→ **Texte fourni**
****

Les deux auteures, favorables à la sortie de l'Union européenne, se sont rencontrées par l'intermédiaire d'un ami et se sont rapidement trouvé un point commun: la détestation du regard accusateur porté par ceux qui ont voté contre le Brexit, en particulier les milieux artistiques londoniens, sur les gens comme elles. D'où "People like us".
"C'est ce qu'ils appellent la projection. Tout ce dont ils nous accusent, c'est ce qu'ils sont: une petite clique monoculturelle", s'emporte Julie Burchill, 59 ans. "Ils nous traitent de réactionnaires mais refusent de nous écouter", dit-elle à l'AFP.
Jane Robins, 60 ans, a été invitée à six fêtes de Noël en 2016, six mois après le vote du Brexit, et a préféré éviter de s'y rendre : "je savais qu'ils feraient tous grise mine. Je les voyais déjà en train de ruminer et de me regarder comme si j'étais fautive", explique-t-elle à l'AFP
"People like us" évoque l'amitié entre cinq Londoniens qui se réunissent chaque mois pour discuter livres, dans la période entourant le référendum de juin 2016.
- Tristesse ou révolution -
Il y a Ralph, pontifiant et propriétaire d'une maison à Florence, en Italie, Clémence, sa petite amie française bien-pensante, Will l'indécis et éternel optimiste, la pragmatique Stacey et Frances, à la descente facile et aux jugements à l'emporte-pièce. Un groupe au sein duquel on trouve des sous-groupes: Ralph, Stacey et Will se sont rencontrés sur les bancs de l'université d'Oxford; Ralph, Clemence et Will veulent rester dans l'UE, Stacey et Frances veulent en sortir, au prix pour la seconde d'une rupture avec sa petite-amie pro-UE.
Leur mini cercle littéraire se tient dans l'appartement de Ralph, à Islington, quartier bobo par excellence. La tension est palpable mais reste d'abord cantonnée à quelques piques acerbes. Avant d'éclater au grand jour et que les émotions ne débordent.

****

→ **Jeu de données**
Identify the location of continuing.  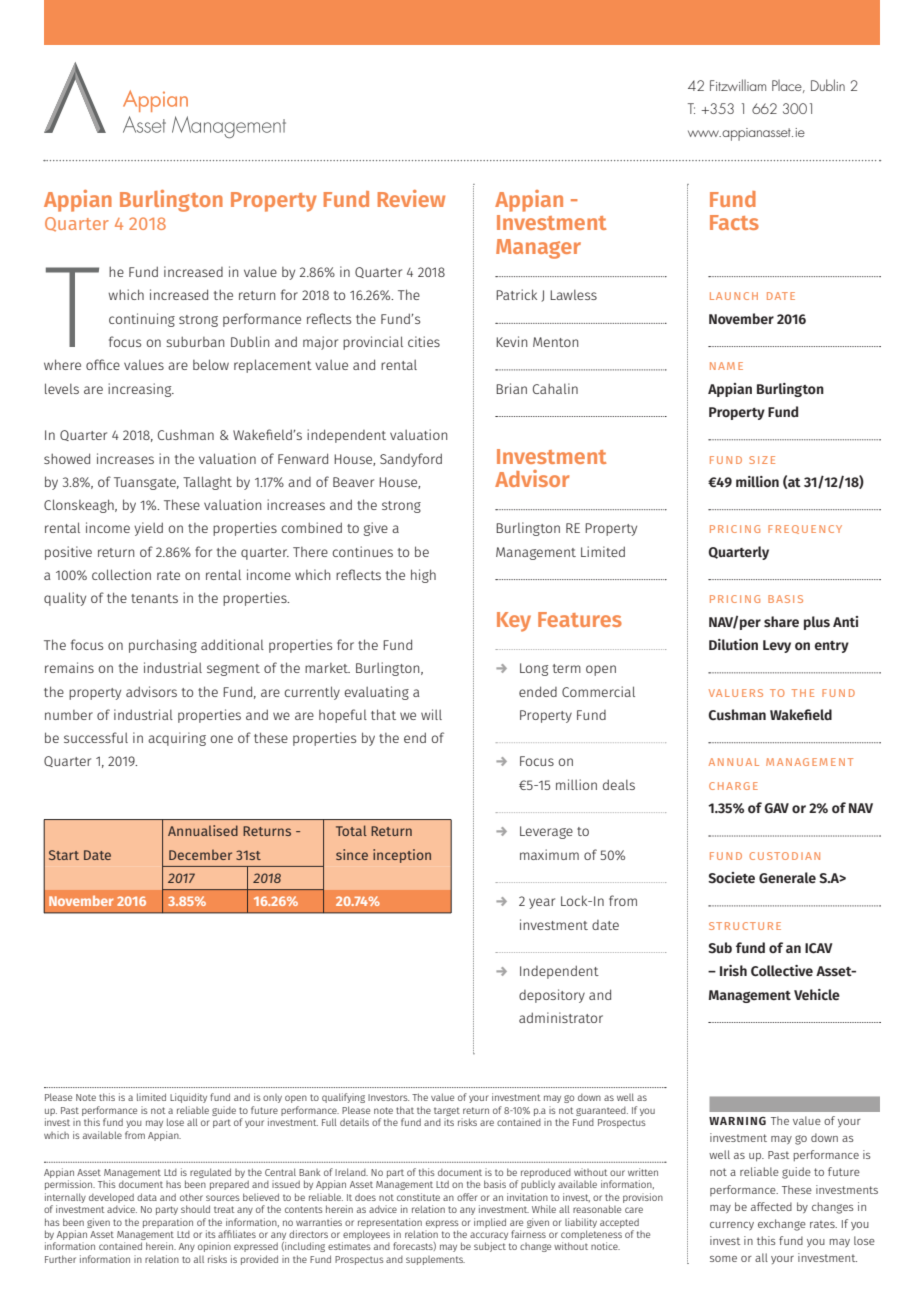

****

→ **Liste des consignes**
a: Reformulez sous forme de liste le paragraphe du texte sur « People like us » qui commence par « Il y a Ralph ». Conservez ses faits principaux.
b: D'après le texte sur « People like us », pourquoi Jane Robins a-t-elle évité les fêtes de Noël auxquelles elle était invitée en 2016 ? Répondez en une à trois phrases.
c: Poursuivez le texte sur « People like us » à partir de sa dernière phrase.
Les données proviennent d'une autre source.

→ **Résultats attendus**
a:
- Ralph est pontifiant et possède une maison à Florence, en Italie. Il veut rester dans l'UE.
- Clémence est la petite amie française de Ralph. Elle est bien-pensante et veut rester dans l'UE.
- Will est indécis et éternel optimiste. Il veut rester dans l'UE.
- Stacey est pragmatique et veut sortir de l'UE.
- Frances a la descente facile et porte des jugements à l'emporte-pièce. Elle veut sortir de l'UE, au prix d'une rupture avec sa petite amie pro-UE.
- Ralph, Stacey et Will se sont rencontrés à l'université d'Oxford.

b: Elle savait que les autres invités feraient tous grise mine. Elle les imaginait déjà en train de ruminer et de la regarder comme si elle était fautive. Ces fêtes avaient lieu six mois après le vote du Brexit.

c:
Au lendemain du référendum, Ralph plonge dans une immense tristesse quand Stacey se réjouit de "vivre une révolution" qui lui permet de "ressentir enfin quelque chose". Les prises de bec dégénèrent en querelles et entraînent la dissolution du groupe d'amis, chaque camp se montrant incapable de supporter l'attitude de l'autre.
Si le Brexit constitue la trame principale, la pièce s'intéresse plus largement aux limites des amitiés modernes dans un monde où les réseaux sociaux encouragent les prises de position tranchées.
"C'est proche du lynchage", dénonce Jane Robins. "Parce qu'on a voté pour le Brexit, ils nous considèrent comme le diable", ajoute-t-elle, parlant d'un "syndrome du Brexit". "Qu'est-il donc arrivé à notre société pour nous empêcher d'être amis avec des gens à cause de ce vote? C'est bizarre".
La pièce, qui se joue jusqu'au 20 octobre dans le petit Union Theatre, affiche tous les soirs complet, au grand étonnement de ses auteures. Etant donné l'ambiance pro-UE de Londres, elles ne s'attendaient même pas à être programmées par un théâtre, se préparant plutôt à devoir se rabattre sur l'arrière-salle d'un pub.
Forte de leur succès, elles espèrent désormais poursuivre l'aventure dans un espace plus grand et se rendre aussi au coeur des territoires qui ont voté Brexit.
"Nous voulons emmener la pièce aux gens qui ont peur d'aller au théâtre à cause de ceux qui les regardent de haut pour leur vote", dit Julie Burchill.